> **Uw opdrachten**
**1.** Beantwoord aan de hand van de tekst over de opdracht om te tellen de volgende vragen:
(a) In welke woestijn sprak de HEERE tot Mozes?
(b) Op welke dag van welke maand vond dat plaats?
(c) Vanaf welke leeftijd moest ieder die met het leger uittrekt, worden geteld?
**2.** Geef het gedeelte van de tekst over de opdracht om te tellen letterlijk weer, van "1 - 3 De opdracht" tot en met "u en Aäron.".

> **Te lezen tekst**
•••

1 - 3 De opdracht om te tellen
1 De HEERE sprak tot Mozes in de woestijn Sinaï, in de tent van ontmoeting, op de eerste [dag] van de tweede maand, in het tweede jaar nadat zij uit het land Egypte waren vertrokken: 2 Neem het aantal op van heel de gemeenschap van de Israëlieten, [ingedeeld] naar hun geslachten [en] naar hun families, overeenkomstig het aantal namen, al wie mannelijk is, hoofd voor hoofd. 3 [Het gaat om] ieder in Israël die met het leger uittrekt, van twintig jaar oud en daarboven. Die moet u tellen, [ingedeeld] naar hun legers, u en Aäron.

•••

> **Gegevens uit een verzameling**
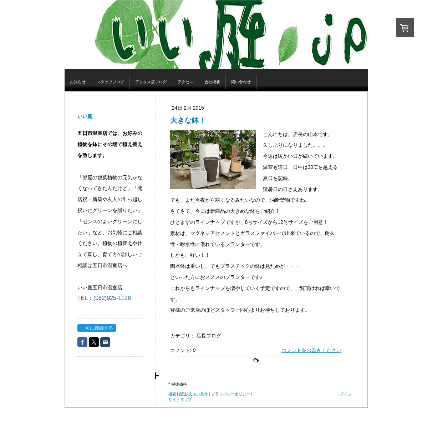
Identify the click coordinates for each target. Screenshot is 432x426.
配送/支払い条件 (193, 394)
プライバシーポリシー (230, 394)
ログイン (344, 394)
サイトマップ (180, 399)
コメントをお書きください (311, 350)
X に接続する (96, 328)
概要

•••

> **Uitgewerkte antwoorden**
**1.**
(a) In de woestijn Sinaï.
(b) Op de eerste dag van de tweede maand.
(c) Vanaf twintig jaar oud en daarboven.

**2.**
1 - 3 De opdracht om te tellen
1 De HEERE sprak tot Mozes in de woestijn Sinaï, in de tent van ontmoeting, op de eerste [dag] van de tweede maand, in het tweede jaar nadat zij uit het land Egypte waren vertrokken: 2 Neem het aantal op van heel de gemeenschap van de Israëlieten, [ingedeeld] naar hun geslachten [en] naar hun families, overeenkomstig het aantal namen, al wie mannelijk is, hoofd voor hoofd. 3 [Het gaat om] ieder in Israël die met het leger uittrekt, van twintig jaar oud en daarboven. Die moet u tellen, [ingedeeld] naar hun legers, u en Aäron.